- Show that \(\theta=18^\circ\) satisfies the equation \(\cos 3\theta=\sin 2\theta\).

We know that \[\cos(3\times 18^\circ)=\cos 54^\circ=\sin(90^\circ-54^\circ)=\sin 36^\circ=\sin(2 \times 18^\circ).\] So \(\theta=18^\circ\) satisfies \[\cos 3\theta=\sin2\theta.\]

By expressing \(\cos 3\theta\) and \(\sin 2\theta\) in terms of trigonometrical functions of \(\theta\), show that \(\sin 18^\circ\) is a root of the equation \[4x^2+2x-1=0,\] …

We can express both \(\cos3\theta\) and \(\sin2\theta\) in terms of just \(s = \sin\theta\) and \(c = \cos\theta\).

We’ll use the identities \[\sin2\theta=2sc,\] \[\cos2\theta=1-2s^2\] and \[\cos(\alpha+\beta)=\cos\alpha\cos\beta-\sin\alpha\sin\beta.\]

We have \[\cos3\theta=\cos(2\theta+\theta)=\cos(2\theta) c-\sin(2\theta) s = (1-2s^2)c - 2scs = c(1-4s^2).\]

So if \(\sin2\theta-\cos3\theta=0\), we have \(2sc-c(1-4s^2)=0\), or \(c(4s^2+2s-1)=0.\)

Now we know that \(\sin(18^\circ)\) is a solution to this equation, and so \(\sin(18^\circ)\) is a root of \(4x^2+2x-1=0\), since \(\cos18^\circ\ne0\).

Hence find its value as a surd.

We complete the square in order to find the roots of \(4x^2+2x-1\) in surd form. We have \[4x^2+2x-1=\left(2x+\frac{1}{2}\right)^2-\frac{5}{4}=0,\] so that \[2x+\frac{1}{2}=\pm\frac{\sqrt{5}}{2},\] and we have \[x=\frac{-1\pm\sqrt{5}}{4}.\] Finally, we must choose whether we need a plus or a minus sign to find the root corresponding to \(\sin18^\circ\). We know that \(\sin18^\circ>0\), so we choose the plus sign. So we have that \[\sin18^\circ=\frac{-1+\sqrt{5}}{4}.\]

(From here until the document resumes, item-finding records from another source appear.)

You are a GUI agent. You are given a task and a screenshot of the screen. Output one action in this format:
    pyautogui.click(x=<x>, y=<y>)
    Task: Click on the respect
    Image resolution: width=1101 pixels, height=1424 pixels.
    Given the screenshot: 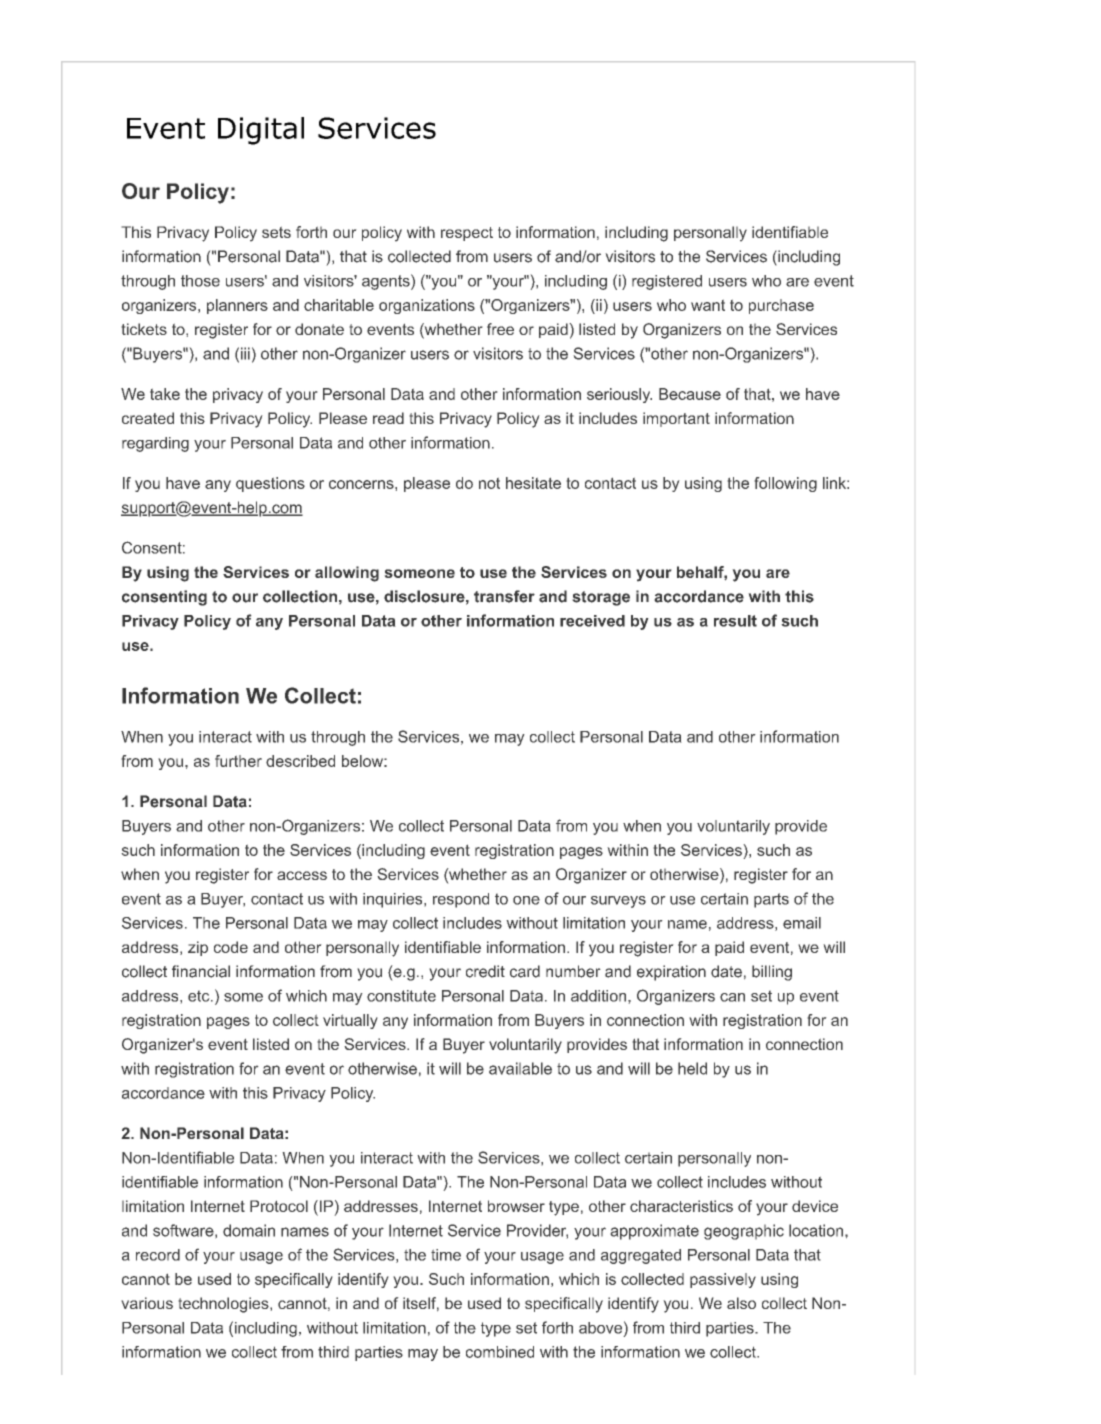 What is the action you would take?
    pyautogui.click(x=467, y=234)
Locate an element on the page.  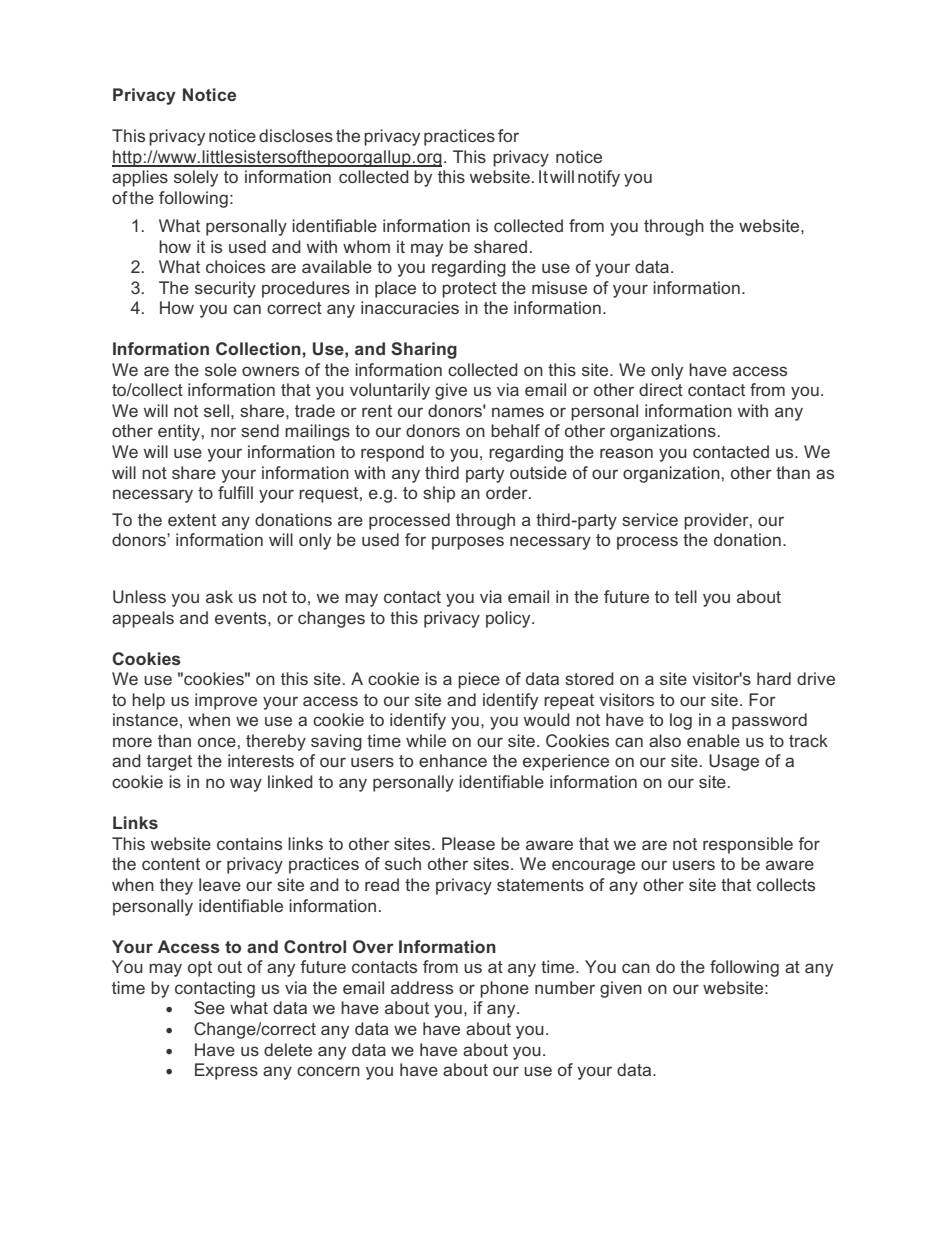
misuse is located at coordinates (559, 287).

Find all solutions between \(0^\circ\) and \(360^\circ\) of the equation \[4\tan 2x=\cot x.\]

We play a similar game here to that of the first part of the question. Firstly, we can write \[\tan x=\frac{s}{c}, \quad \cot x=\frac{1}{\tan x}=\frac{c}{s},\] so the equation we need to solve becomes \[4\frac{\sin(2x)}{\cos(2x)}=\frac{c}{s} \implies 4\sin(2x)s-\cos(2x)c=0 \implies 8s^2c-(1-2s^2)c=0 \implies (10s^2-1)c=0.\] So we have that \(\cos x=0\) solves this, which gives us the values \(x=90^\circ, 270^\circ\) between \(0^\circ\) and \(360^\circ\). We also have that \[\sin x=\pm\frac{1}{\sqrt{10}}\] is a solution, so that \(x=\sin^{-1}(\pm1/\sqrt{10})\) are also solutions. To work out how many solutions between \(0^\circ\) and \(360^\circ\), consider

We see that \(\sin x=\pm1/\sqrt{10}\) four times between \(0^\circ\) and \(360^\circ\).

Using a calculator, one finds that \(\sin^{-1}(1/\sqrt{10})=18.4^\circ\) to one decimal place. From the symmetries of sine, we see that the other angles are then \(180^\circ-18.4^\circ=161.6^\circ\), \(180^\circ+18.4^\circ=198.4^\circ\) and \(360^\circ-18.4^\circ=341.6^\circ\), giving us six solutions in total.